4tb HDD (2) in Raid 1... should I?

frldyz

Member
Almost done buying all the components for my 1st build.
I have an Samsung 850 pro (512gb) SSD. I will run my operating system ( Win. 7) and programs from here.

The HDD are for storing files. We take a ton of photos and HD videos of our kids. In 1 year I went from 0-500gb on files. So now I am going big. I would love to run RAID 1 as a back-up. I will have an external HD. But I would feel more comfortable with some more security as a backup if something were to happen.

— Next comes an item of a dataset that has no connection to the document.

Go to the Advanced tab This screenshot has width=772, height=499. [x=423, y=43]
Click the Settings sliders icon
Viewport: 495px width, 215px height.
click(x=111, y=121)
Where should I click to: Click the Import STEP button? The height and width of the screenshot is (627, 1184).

If I run a RAID1 on 2 4tb HDD, this is kind of a safety net if something were to happen to 1 of the drives, correct?

Is there any negative to running 2 4tb HDD in RAID1?
Can Wndows 7 functional with 2 4tb HDD in RAID1? I thought I read somewhere Windows 7 limits you to 2.7tb?

Thanks everyone.
 

beers

Moderator
Staff member
Yes, since the data is mirrored you have a 1:1 copy of all of the data between drives.

There is no limitation other than you have to use a GPT partition instead of MBR which is limited to 2T. Then you will see a 'drive' containing the RAID pair with an aggregate capacity of around ~3.7 TiB.
 

Geoff

VIP Member
Just to be clear, RAID is not a replacement for a traditional backup. You should be backing up your data to at a minimum, an external drive if the data is important (you mentioned an external drive, so you may plan on doing this already). As you mentioned hardware failures, RAID 1 will protect your data from a single hard drive failure, however if you delete data accidentally RAID will not help you.

Windows 7 can function fine with a 4TB RAID 1 array, the only downside is performance suffers a bit as you are writing the same file to two drives. You likely won't notice this.
 

frldyz

Member
Geoff thanks for the reply.
Ok so RAID is not a backup. Got it. RAID1 will not protect files from getting corrupt or damaged etc... Got it.

The benefit of RAID1 is if 1 of the HDD drives fails. I still have everything on the 2nd HDD? Correct?

It is still my responsibility to back-up my files on another source.
 

Geoff

VIP Member
Geoff thanks for the reply.
Ok so RAID is not a backup. Got it. RAID1 will not protect files from getting corrupt or damaged etc... Got it.

The benefit of RAID1 is if 1 of the HDD drives fails. I still have everything on the 2nd HDD? Correct?

It is still my responsibility to back-up my files on another source.
That is correct. If 1 drive fails, you would replace that drive with a drive of the same size preferably, go into the RAID utility, and have it rebuild the array. You would then have a fully functioning RAID 1 array again with all of your data intact.